In 2024, he unsuccessfully led the Lithuanian People's Party ticket in 2024 parliamentary election.

===Political ideology===
Vaitkus expressed nostalgic views towards the Cold War period due to a perceived balance of safety and security between the world superpowers. According to him in 2024, now we are living closer to world's destruction then during the Cuban Missile Crisis.

== Controversies ==
Vaitkus holds many controversial and factually inaccurate views. In multiple media interviews, Vaitkus has claimed that Lithuania never joined European Union, disregarding Lithuania's EU referendum and Lithuania's accession process that took almost a decade. He has also claimed, without providing any evidence, that United Kingdom threatened to launch a nuclear attack on Russia in the autumn of 2021.

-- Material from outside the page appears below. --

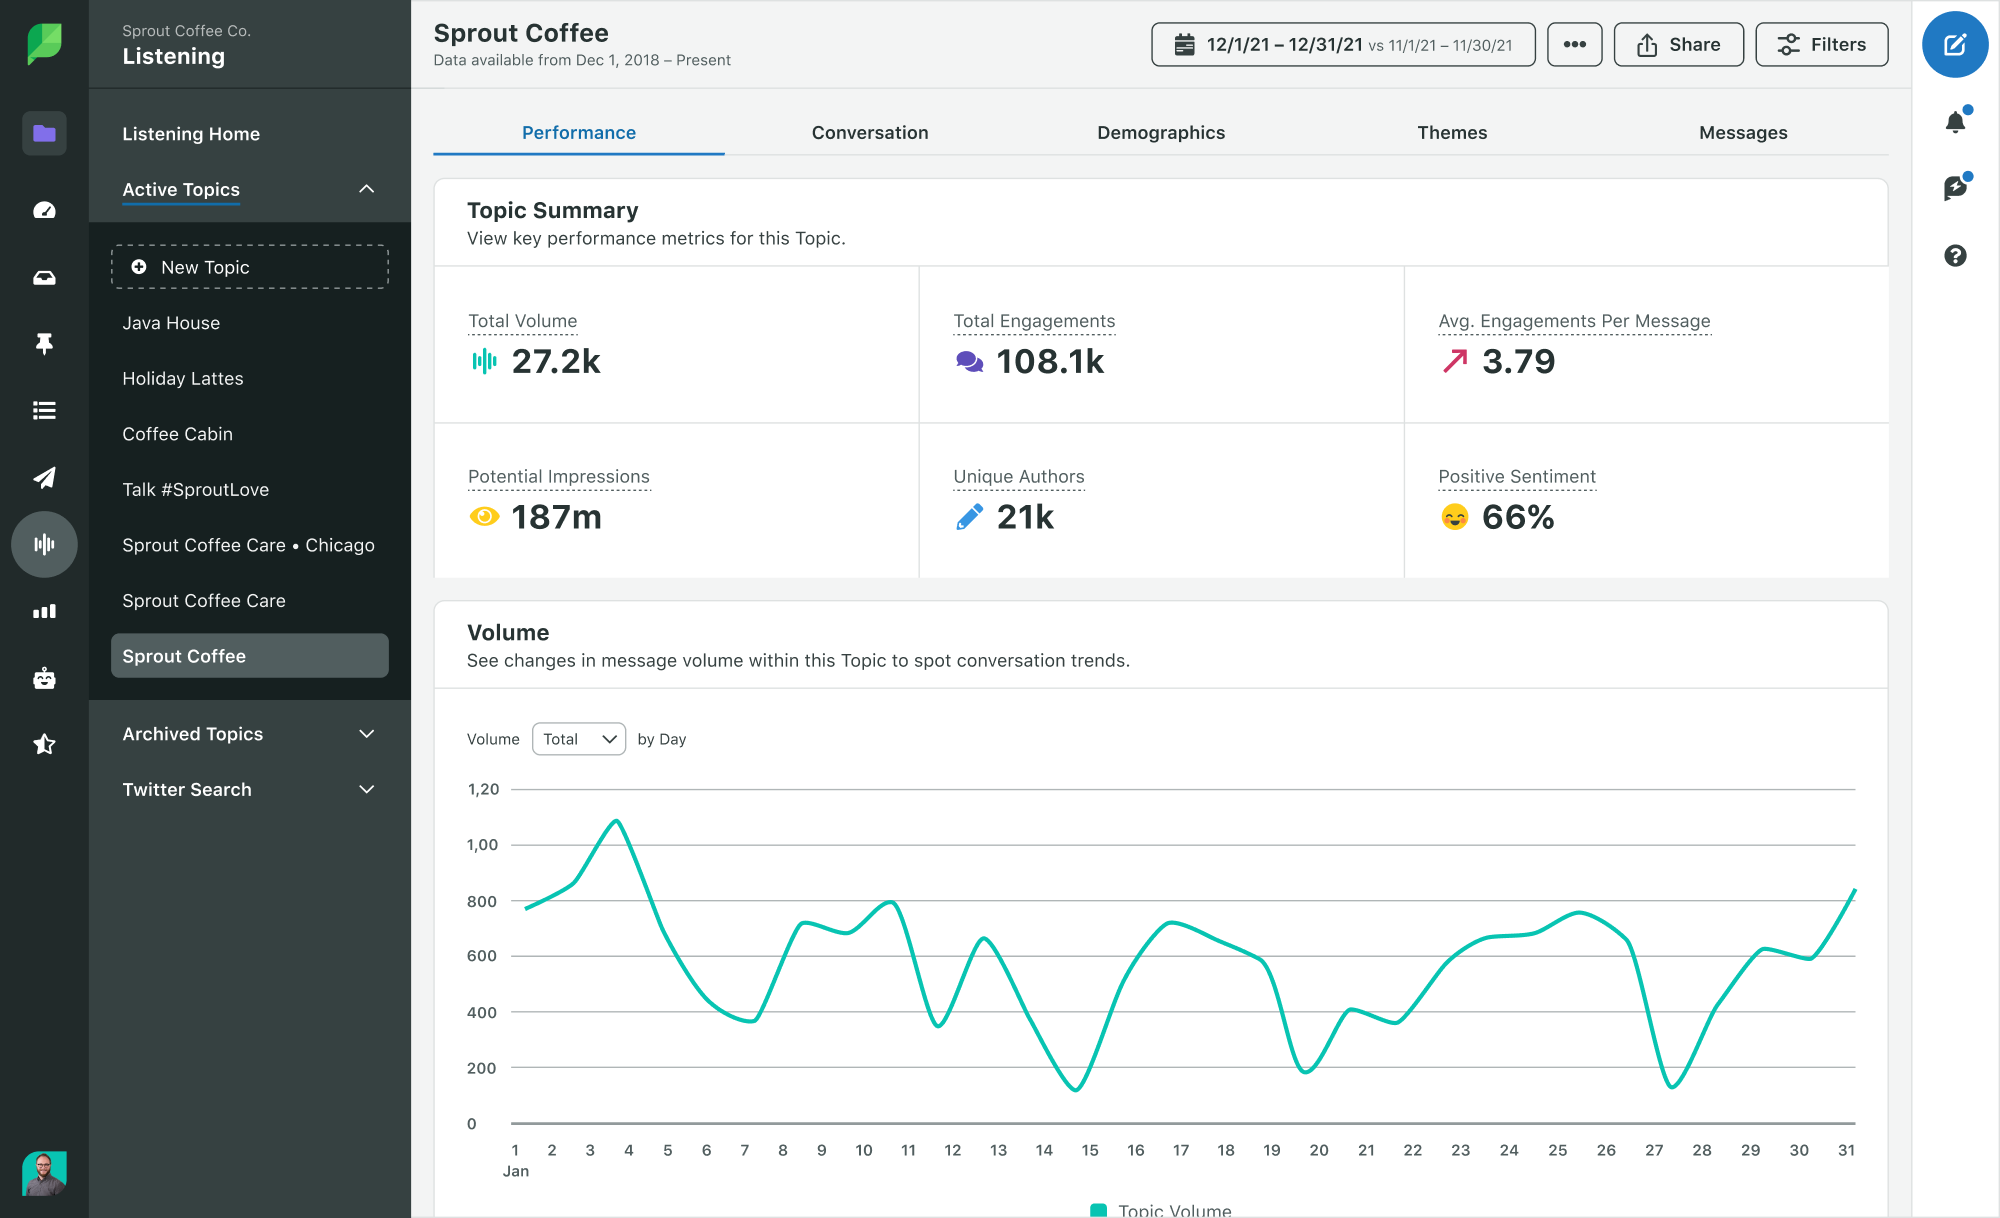Click the publishing/send icon
The width and height of the screenshot is (2000, 1218).
tap(44, 475)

Vaitkus has also claimed, without providing evidence, that Lithuanian presidents Dalia Grybauskaitė and Gitanas Nausėda were trying to start a war with Russia. More than two years into Russian invasion of Ukraine, he claimed that the war was started by western countries and that Russian President Vladimir Putin does what any leader should do. Vaitkus has also claimed that 5G networks are a beginning to the procurement of mind-controlling technology.